她看着那列人影一点点挪向杂物房,眼看最前头的人要摸到门板,云层突然又合拢,月光被瞬间掐灭,院子重新跌回伸手不见五指的黑暗。
沈婷的心跳得快要冲出胸腔,她慌忙揉了揉眼睛,再凑到窗帘缝前时,刚才那排整齐的人影消失得无影无踪。
楼下的草丛恢复了原样,草叶上的露水亮晶晶的,连一丝被踩过的痕迹都没有。只有风还在刮,偶尔夹杂着远处保安室里传来的模糊收音机声,咿咿呀呀的,像哭腔。
“看什么呢?”
室友的声音带着点迷糊,“是不是风刮的声音啊?”
沈婷张了张嘴,却发不出声音。
刚压下去的恐惧又翻涌上来——那病号服的条纹、僵硬的步伐、空洞的眼神,每一个细节都像刻在脑子里,怎么也挥散不去。
她还没从震惊中缓过神,寝室门突然传来“咔哒”一声轻响——不是风吹的晃动,是有人在外头轻轻推了一下,门板与门框碰撞,发出沉闷的摩擦声,像牙齿在啃木头。
她猛地回头,黑暗里只能看见对面床铺的轮廓,室友的呼吸声渐渐均匀起伏,显然没被这细微的动静打扰到。
可那推门声像一颗石子投进水里,紧接着,门锁处传来更清晰的“咕噜”声——是钥匙在锁孔里转动的声音,幅度很小,却带着执拗的试探,似乎门外的人正用细瘦、冰凉的手指,一点点拨弄着锁芯,要把那道反锁的门撬开。
沈婷的后背瞬间沁满冷汗,刚才攥手机的手心黏得发腻。
她想起睡前特意拧了两圈的反锁旋钮,此刻却觉得那道锁像纸糊的一样,随时会被门外的东西撞开。

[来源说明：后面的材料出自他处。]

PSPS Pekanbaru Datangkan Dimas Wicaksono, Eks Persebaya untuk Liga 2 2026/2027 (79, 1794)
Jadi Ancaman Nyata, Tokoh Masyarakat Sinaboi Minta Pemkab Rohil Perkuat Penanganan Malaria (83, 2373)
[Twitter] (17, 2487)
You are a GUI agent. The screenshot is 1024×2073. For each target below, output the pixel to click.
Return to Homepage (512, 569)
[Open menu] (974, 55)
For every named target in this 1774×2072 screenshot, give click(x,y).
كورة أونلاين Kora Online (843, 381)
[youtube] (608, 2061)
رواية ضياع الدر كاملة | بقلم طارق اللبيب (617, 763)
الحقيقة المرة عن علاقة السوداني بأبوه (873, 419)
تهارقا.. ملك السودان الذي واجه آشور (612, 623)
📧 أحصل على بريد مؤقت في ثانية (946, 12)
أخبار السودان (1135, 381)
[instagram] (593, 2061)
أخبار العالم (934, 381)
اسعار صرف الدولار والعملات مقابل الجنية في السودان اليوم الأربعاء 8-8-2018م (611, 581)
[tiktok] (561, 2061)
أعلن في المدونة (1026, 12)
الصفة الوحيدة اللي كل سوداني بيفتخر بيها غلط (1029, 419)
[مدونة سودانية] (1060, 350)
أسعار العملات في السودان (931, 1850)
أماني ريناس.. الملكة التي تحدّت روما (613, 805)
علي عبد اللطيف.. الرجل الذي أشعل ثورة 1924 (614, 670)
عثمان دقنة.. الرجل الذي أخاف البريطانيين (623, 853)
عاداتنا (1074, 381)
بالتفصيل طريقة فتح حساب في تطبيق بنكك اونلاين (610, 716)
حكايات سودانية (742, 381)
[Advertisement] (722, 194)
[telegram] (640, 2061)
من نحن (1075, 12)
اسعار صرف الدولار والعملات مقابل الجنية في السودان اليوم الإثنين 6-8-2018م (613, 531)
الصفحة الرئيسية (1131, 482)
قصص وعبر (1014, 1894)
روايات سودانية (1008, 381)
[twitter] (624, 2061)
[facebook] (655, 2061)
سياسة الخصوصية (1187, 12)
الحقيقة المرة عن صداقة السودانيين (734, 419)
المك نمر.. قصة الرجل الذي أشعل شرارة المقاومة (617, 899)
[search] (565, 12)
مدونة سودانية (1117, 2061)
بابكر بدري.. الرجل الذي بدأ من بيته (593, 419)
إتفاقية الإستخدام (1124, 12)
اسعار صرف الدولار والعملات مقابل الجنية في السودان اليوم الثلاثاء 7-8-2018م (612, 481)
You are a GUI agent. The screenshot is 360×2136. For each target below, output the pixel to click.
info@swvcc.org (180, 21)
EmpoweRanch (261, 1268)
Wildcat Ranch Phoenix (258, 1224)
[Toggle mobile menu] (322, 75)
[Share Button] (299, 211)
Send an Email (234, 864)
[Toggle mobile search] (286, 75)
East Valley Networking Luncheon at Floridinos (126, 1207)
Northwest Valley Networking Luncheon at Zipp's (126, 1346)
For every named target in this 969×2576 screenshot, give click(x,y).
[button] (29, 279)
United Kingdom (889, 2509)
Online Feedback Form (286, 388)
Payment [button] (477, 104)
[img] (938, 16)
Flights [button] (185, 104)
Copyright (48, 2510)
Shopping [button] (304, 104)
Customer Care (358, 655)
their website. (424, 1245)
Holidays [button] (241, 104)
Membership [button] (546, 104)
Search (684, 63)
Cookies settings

楼下的病号服人影还在脑子里打转,现在又来这么一出,她再也忍不住,嗓子里挤出一声带着颤音的喝问:“谁?!”
这一声喊得突然,连她自己都吓了一跳。同屋的室友被惊醒,迷迷糊糊地问:“怎么了?谁啊?”
就在沈婷的声音落下的瞬间,门锁处的转动声骤然停了。
整个寝室又跌回死寂,连风声都好像消失了。
只剩下室友的困意呢喃,和沈婷自己擂鼓般的心跳。
她盯着门锁的方向,眼睛在黑暗里睁得发酸,却再也没听到任何动静——没有脚步声远去,没有第二次推门,仿佛刚才那锁芯转动的声音,和楼下的病号队列一样,都是她盯着黑暗太久,臆想出来的幻象。